Es importante entender, aquí, que estos imaginarios no están suspendidos sobre el suelo, en el único registro de los discursos: se construyen a través de experiencias situadas, encarnadas en morfologías sociales o en paisajes. Esto es lo que hace posible su gran performatividad. La creencia en una promesa de futuro para un territorio se nutre de la experiencia que acredita y naturaliza, de forma iterativa, las diferencias entre sociedades y entre regiones. Este vínculo entre creencias y experiencia geográfica, entre narrativa y espacio, es lo que el concepto de geonarrativa pretende captar. Es importante hacerlo explícito porque configura, en gran medida, las opciones ordinarias y el futuro de las sociedades.
¿La existencia de fronteras fantasma es un síntoma de la imperfección de las fronteras «reales»? ¿Sería deseable, en términos absolutos, hacer coincidir las fronteras fantasma y las fronteras políticas? ¿O deberíamos trabajar para borrar las fronteras fantasma con el fin de que las fronteras políticas sean más eficaces?

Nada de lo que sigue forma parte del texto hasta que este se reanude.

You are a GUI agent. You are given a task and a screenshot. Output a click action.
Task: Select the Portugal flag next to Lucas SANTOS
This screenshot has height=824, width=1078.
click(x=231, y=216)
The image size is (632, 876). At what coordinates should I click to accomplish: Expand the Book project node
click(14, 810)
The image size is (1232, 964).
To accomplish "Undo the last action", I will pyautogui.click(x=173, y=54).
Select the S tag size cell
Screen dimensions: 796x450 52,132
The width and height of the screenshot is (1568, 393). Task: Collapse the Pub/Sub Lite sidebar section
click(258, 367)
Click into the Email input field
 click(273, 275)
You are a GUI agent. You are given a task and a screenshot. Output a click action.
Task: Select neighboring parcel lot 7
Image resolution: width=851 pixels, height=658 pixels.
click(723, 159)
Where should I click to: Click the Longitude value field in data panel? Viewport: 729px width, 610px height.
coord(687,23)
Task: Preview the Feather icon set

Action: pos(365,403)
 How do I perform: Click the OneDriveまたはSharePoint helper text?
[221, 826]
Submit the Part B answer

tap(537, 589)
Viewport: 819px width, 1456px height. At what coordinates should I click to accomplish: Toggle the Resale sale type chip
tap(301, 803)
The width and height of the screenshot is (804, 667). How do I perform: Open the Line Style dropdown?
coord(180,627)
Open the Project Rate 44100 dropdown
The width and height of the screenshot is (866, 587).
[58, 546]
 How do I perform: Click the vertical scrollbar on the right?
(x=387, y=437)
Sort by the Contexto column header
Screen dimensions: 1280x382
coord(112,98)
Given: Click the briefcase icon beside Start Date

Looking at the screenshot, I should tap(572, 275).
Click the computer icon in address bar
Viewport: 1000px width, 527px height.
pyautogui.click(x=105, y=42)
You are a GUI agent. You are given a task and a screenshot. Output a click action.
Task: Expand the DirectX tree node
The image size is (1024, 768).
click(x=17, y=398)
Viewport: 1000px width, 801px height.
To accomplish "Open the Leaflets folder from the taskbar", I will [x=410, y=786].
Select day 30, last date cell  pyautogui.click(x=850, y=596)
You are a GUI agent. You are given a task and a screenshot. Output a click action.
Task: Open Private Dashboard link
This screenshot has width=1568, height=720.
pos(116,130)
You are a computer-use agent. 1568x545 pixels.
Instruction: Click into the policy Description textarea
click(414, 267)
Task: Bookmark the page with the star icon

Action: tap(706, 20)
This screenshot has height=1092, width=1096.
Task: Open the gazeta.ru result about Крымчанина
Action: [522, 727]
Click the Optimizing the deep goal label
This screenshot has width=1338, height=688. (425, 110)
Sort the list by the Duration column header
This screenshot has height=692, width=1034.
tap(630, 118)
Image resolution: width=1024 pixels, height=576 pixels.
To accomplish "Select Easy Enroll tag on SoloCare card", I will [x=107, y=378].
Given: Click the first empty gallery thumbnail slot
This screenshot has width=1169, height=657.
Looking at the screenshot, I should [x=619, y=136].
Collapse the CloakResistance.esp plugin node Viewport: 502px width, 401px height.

Las fronteras fantasma no son más legítimas que las fronteras políticas y, de todos modos, no se refieren a la misma realidad. Su dimensión fantasmal reside en el hecho de que aparecen en algunos fenómenos y no en otros y, también, en que pueden desaparecer durante un tiempo y reaparecer, o no, más tarde. No tienen nada de indefinido en términos espaciales. Son discontinuidades inestables, fluidas. Por lo tanto, la cuestión no es hacer coincidir las fronteras fantasma con las fronteras políticas, sino saber cómo las sociedades y los actores políticos pueden apoderarse de ellas en determinadas circunstancias históricas. En Checoslovaquia y Yugoslavia, los actores políticos fueron capaces de apoderarse de ellas hasta el punto de romper los Estados que atravesaban. Estos escenarios pueden repetirse, pero no hay determinismo. Son el efecto de estrategias de actores políticos que instrumentalizan la percepción naturalizada y esencializada que las sociedades pueden tener, en un momento dado, de las diferencias heredadas del pasado. Son «fantasmas», es decir, «realidades» situadas en la articulación de prácticas y narrativas, en la confluencia de la experiencia y la construcción de sentido.